The researchers constructed a Drug-Disease Causal Knowledge Graph (DD-CKG), encompassing disease progression pathways, drug indications, adverse effects, and hierarchical disease classifications. Utilization of cohorts from UK Biobank and MIMIC-IV allowed automated large-scale mediation analysis to determine whether drugs mediate effects between their indications and disease progression pathways. The DD-CKG effectively reproduced known adverse drug reactions and proposed novel candidate effects not previously documented.

Key Findings

  1. Replication of Known ADRs: The approach demonstrated high precision in replicating established adverse drug reactions, supporting the validity of the causal inference mechanism integrated within the DD-CKG.
  2. Identification of Candidate ADRs: The methodology identified significant, previously undocumented candidate adverse effects, adding value to the drug safety surveillance paradigms.
  3. Improvement in Predicting Drug Indications: By combining predicted drug effects with existing databases, the methodology improved prediction of shared drug indications, highlighting the clinical relevance of its novel findings.
  4. Confounding Control: The integration of CKGs enabled effective control for confounders, which are often challenging to manage in traditional data-driven models without explicit knowledge representation.

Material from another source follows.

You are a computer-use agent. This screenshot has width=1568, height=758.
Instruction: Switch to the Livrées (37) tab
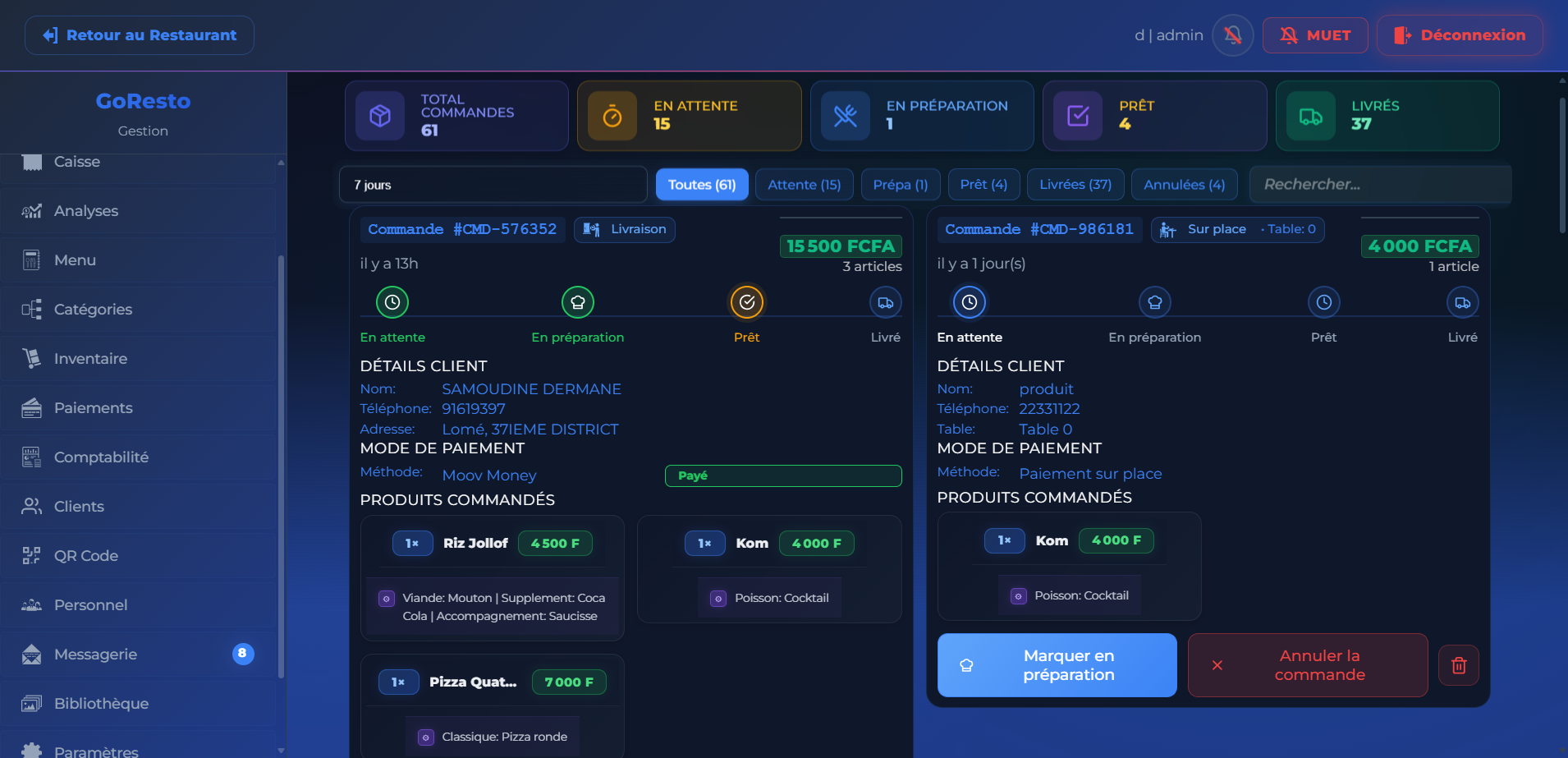tap(1075, 185)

Implications and Future Directions

The implications of this research are significant for post-marketing surveillance of drugs. By providing a framework that can scale and adapt to the integration of extensive observational data sources with structured biomedical knowledge, CKGs propose a pathway towards more holistic and accurate pharmacovigilance systems. The strong numerical results demonstrated in the paper reinforce the potential for future developments in AI that may leverage the structure and causality of graphs for improved inference accuracy.

Theoretical implications suggest broader applications beyond pharmacovigilance into any domain where causal inference intersects with structured domain knowledge, such as genomics, systems biology, and personalized medicine. As the field evolves, integrating causal graph semantics with large-scale machine learning models could unlock new possibilities for predicting complex biological interactions and disease mechanisms.

This paper highlights the importance of continued exploration into methodologies that harness the power of structured knowledge combined with causality—in paving the path for more sophisticated biomedical informatics tools capable of addressing challenges in drug safety and therapeutic efficacy.